Kultur | NICOLE SCHEYERER | aus FALTER 04/04 vom 21.01.2004

Mit schlichten Mitteln viel zu sagen, das ist das Ziel der Ausstellung "Poor Man's Expression". Dass dieser Ausdruck aus der Programmiersprache stammt, tut wenig zur Sache. In der von Martin Ebner und Florian Zeyfang konzipierten, sperrigen Schau wird der Link zu Computern, Datennetzen und virtueller Repräsentation nur deutlich, wenn man davon weiß. Die in der Kunsthalle Exnergasse gezeigten Arbeiten (bis 14.2.) sind an den Polen hermetisch oder vordergründig angesiedelt. Eine Ausnahme bildet das Musikvideo "Sylvesterboy" von Schorsch Kamerun, in dem der deutsche Musiker mit Hahnenkamm und Stars-&-Stripes-Cape verkleidet durch die Wüste hüpft, friedliche Afrikaner aufschreckt und schließlich mit ihnen gemeinsam verschiedene Rollen der (neo-) kolonialistischen Ordnung parodiert: Wedelst du mir Wind ins Gesicht, oder haust du mir eine rein? Seine Kunstfigur zwischen Glamour und Klamauk hat Kamerun nicht für die Ausstellung erfunden, aber den Kuratoren gleicht sie einer Computerspielfigur: Virtuelle Söldner haben ja immer wieder Missionen in unwirtlichen Regionen dieser Welt zu erledigen. Schade nur, dass die "Kunst" der Schau weit hinter Kameruns anspielungsreichem Agitpop zurückbleibt.

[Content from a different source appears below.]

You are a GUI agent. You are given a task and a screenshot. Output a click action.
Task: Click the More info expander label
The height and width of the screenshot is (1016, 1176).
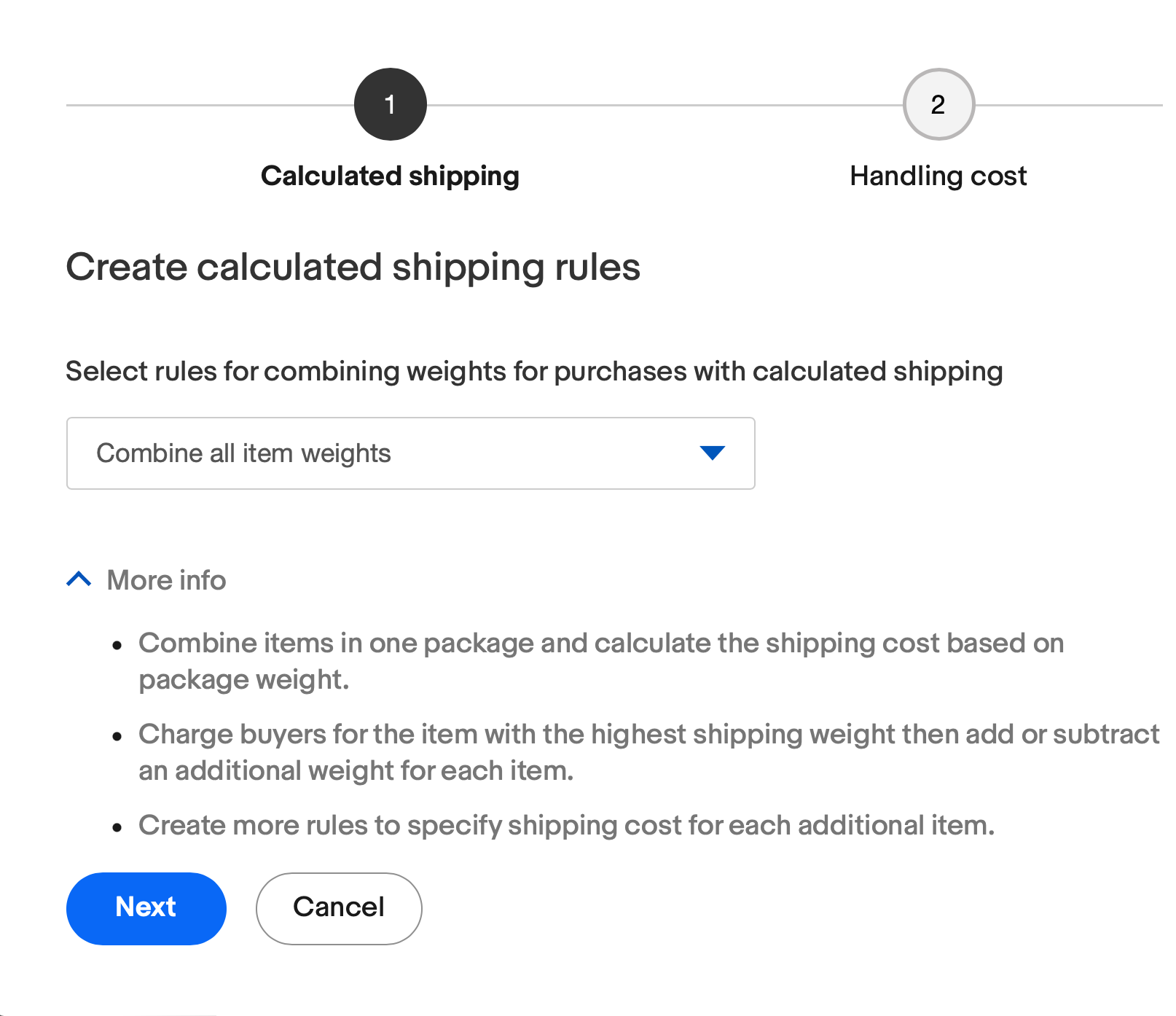pyautogui.click(x=166, y=580)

  Auch der L.A.-Künstler Dave Muller kultiviert die Einfachheit auf den ersten Blick. In der frisch fusionierten Engholm Engelhorn Galerie (bis 28.2.) zeigt Muller sonnige Grafik, die einerseits mit Fanattitüde aus dem visuellen Fundus der Popkultur schöpft (beliebtes Sujet: Plattenrücken), andererseits voller Galerienlogos und Verweise auf Ausstellungen anderer Künstler steckt. Netzwerkarbeit, Institutionskritik "light" und eine ausgeprägte Faszination für Graphic Design treffen hier aufeinander.